O usa estão "esquemas de burla com a ajuda dos quais certas pessoas se fazem passar por gestores de contas bancárias ou portadores de encomendas", explica aquela entidade no seu portal, na Internet.
Nos esquemas mais comuns, os autores levam a vítima a aceder a contas de dinheiro eletrónico, populares em Moçambique, por serem movimentadas através de telemóvel, mesmo usando modelos mais antigos.
"O INCM alerta para estas situações", principalmente quando "se recebem chamadas ou mensagens de pessoas estranhas", sublinha.

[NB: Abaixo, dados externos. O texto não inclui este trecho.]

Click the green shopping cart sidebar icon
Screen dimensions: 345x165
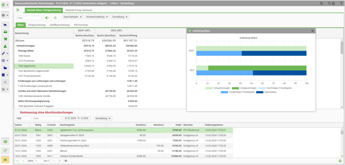click(x=5, y=39)
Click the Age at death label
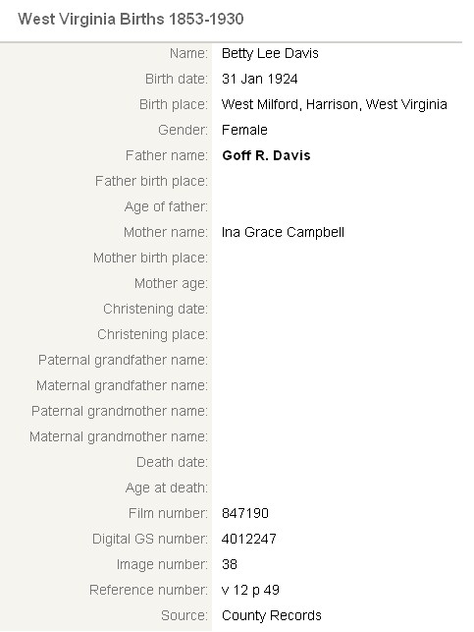 point(167,488)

A entidade apela "a todos os consumidores e utilizadores de serviços de comunicações para que estejam atentos e colaborem na denúncia das burlas e de outros crimes praticados via telemóvel".
Três operadoras móveis funcionam em Moçambique, com o total de subscrições a rondar metade da população, segundo os últimos dados do INCM, relativos s 2017 - na altura o país tinha cerca de 28 milhões de habitantes, estimando-se que este ano chegue a 30 milhões.
Moçambique regista um total acumulado de 254 casos de infeção pelo novo coronavírus, com duas mortes e 91 recuperados.